Text block:

▬▬▬

With reference to a number of short stories show how the writers present relationship problems encountered by characters due to social and cultural pressures

The writers in the following short stories from diverse cultures present relationship problems encountered by characters due to social and cultural pressures. The social pressures are civil war, poverty, apartheid, and education. The cultural pressures are due to different cultures with different values and beliefs, social standings in society and society’s prejudices and discrimination. The authors of “The Young Couple”, “Country Lovers” and “Veronica” demonstrate all of these issues using a variety of different techniques to highlight the relationship problems. They want to capture the reader’s mind and sympathy and provoke thinking. The reader is invited to form his/her opinion about the issues discussed. The main themes of the stories, as intended by the authors, portray the difference in gender roles, social standing and the influence and pressure of the family.

▬▬▬

Exercise instructions:
[1] Name every short story that the essay passage refers to by title.
[2] Copy the essay passage word for word, starting with "The writers in" and going on through "of the family.".

▬▬▬

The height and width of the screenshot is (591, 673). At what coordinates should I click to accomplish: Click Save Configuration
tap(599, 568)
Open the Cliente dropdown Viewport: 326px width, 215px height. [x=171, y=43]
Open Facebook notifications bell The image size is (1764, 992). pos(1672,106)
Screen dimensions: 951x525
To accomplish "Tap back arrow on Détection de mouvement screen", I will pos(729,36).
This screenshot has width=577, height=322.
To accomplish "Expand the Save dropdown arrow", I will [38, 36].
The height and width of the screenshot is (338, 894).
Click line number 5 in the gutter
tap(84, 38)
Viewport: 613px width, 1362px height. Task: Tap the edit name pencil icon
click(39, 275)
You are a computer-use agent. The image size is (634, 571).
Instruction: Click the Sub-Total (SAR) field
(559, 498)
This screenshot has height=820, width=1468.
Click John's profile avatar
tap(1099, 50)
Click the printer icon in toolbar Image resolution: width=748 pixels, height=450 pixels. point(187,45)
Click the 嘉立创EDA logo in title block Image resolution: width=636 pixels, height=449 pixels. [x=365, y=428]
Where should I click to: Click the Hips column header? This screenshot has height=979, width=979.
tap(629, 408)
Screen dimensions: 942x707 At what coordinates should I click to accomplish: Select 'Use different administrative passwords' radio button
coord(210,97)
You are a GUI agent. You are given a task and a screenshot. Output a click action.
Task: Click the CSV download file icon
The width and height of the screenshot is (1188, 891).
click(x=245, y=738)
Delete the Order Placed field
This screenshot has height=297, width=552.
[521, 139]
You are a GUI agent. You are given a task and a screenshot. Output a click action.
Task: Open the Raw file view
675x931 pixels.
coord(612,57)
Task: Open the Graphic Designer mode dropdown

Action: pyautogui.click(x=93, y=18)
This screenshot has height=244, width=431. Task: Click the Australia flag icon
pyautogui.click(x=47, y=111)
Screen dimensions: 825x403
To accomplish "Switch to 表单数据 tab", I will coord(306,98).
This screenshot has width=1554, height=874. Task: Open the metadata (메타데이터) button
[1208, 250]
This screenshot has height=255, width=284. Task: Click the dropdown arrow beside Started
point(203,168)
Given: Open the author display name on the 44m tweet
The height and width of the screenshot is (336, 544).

▬▬▬

Answers in order:
[1]
"The Young Couple"
"Country Lovers"
"Veronica"

[2]
The writers in the following short stories from diverse cultures present relationship problems encountered by characters due to social and cultural pressures. The social pressures are civil war, poverty, apartheid, and education. The cultural pressures are due to different cultures with different values and beliefs, social standings in society and society’s prejudices and discrimination. The authors of “The Young Couple”, “Country Lovers” and “Veronica” demonstrate all of these issues using a variety of different techniques to highlight the relationship problems. They want to capture the reader’s mind and sympathy and provoke thinking. The reader is invited to form his/her opinion about the issues discussed. The main themes of the stories, as intended by the authors, portray the difference in gender roles, social standing and the influence and pressure of the family.